Exercise: Return each record unchanged and drop the images.

= = =

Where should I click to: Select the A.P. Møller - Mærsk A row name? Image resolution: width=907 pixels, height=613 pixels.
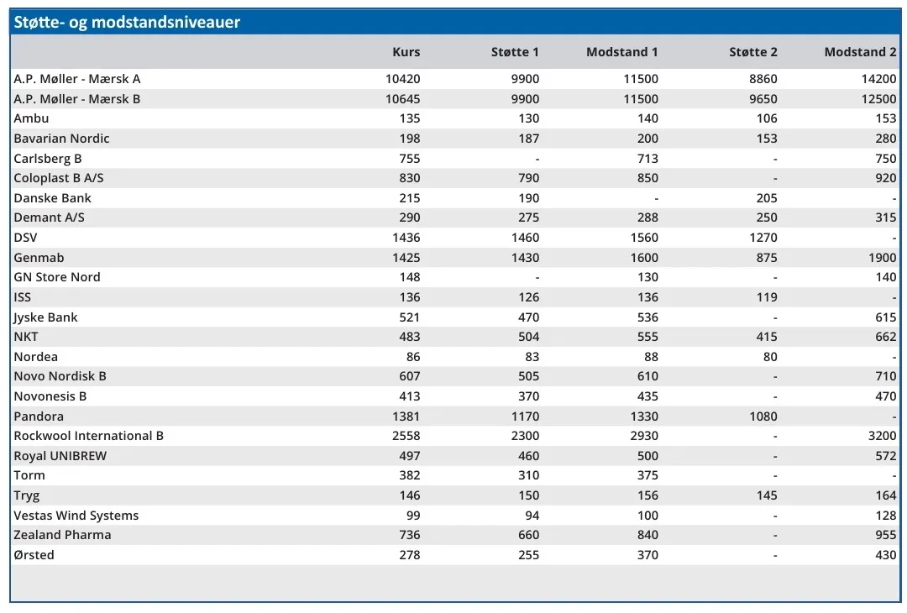pos(77,79)
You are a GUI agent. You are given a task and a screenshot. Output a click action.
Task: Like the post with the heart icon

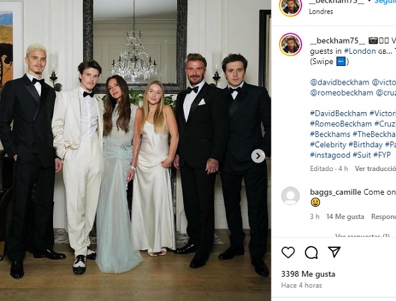pos(288,252)
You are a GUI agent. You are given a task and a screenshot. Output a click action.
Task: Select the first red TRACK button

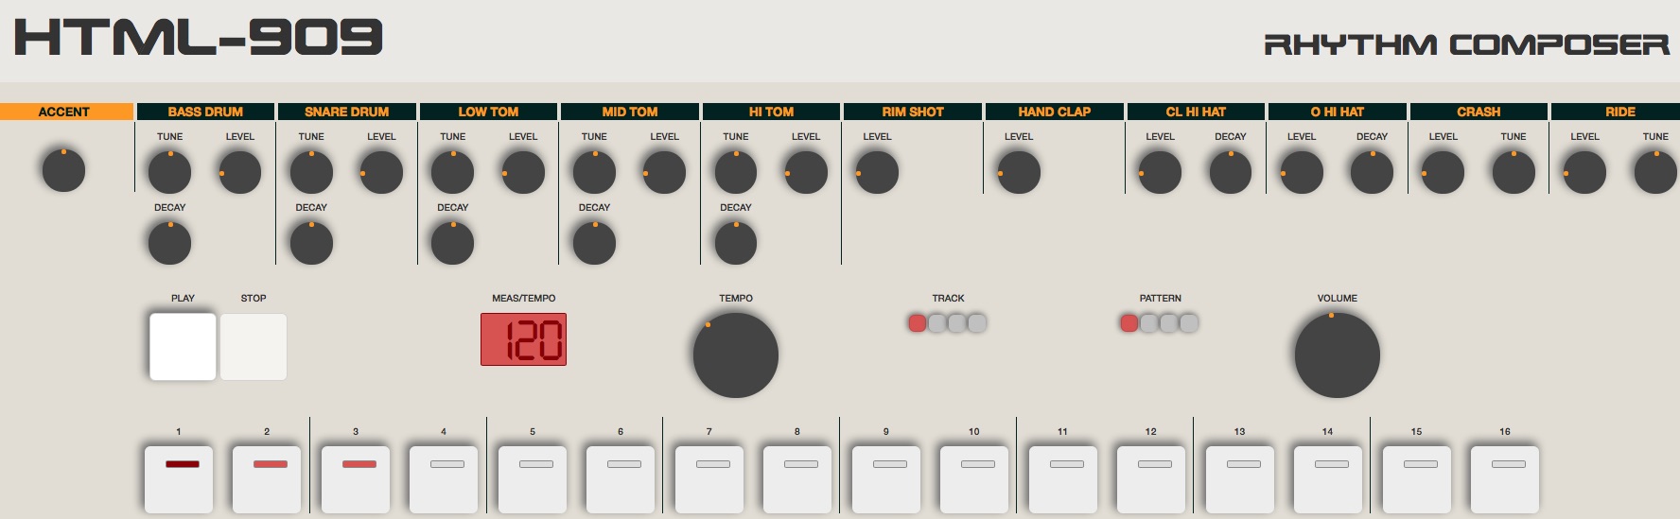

= = =

Answer space:
Where should I click to: Select the A.P. Møller - Mærsk A row name? Image resolution: width=907 pixels, height=613 pixels.
pos(77,79)
You are a GUI agent. You are given a task and a screenshot. Output a click action.
Task: Like the post with the heart icon

pos(288,252)
You are a GUI agent. You are given a task and a screenshot. Output a click action.
Task: Select the first red TRACK button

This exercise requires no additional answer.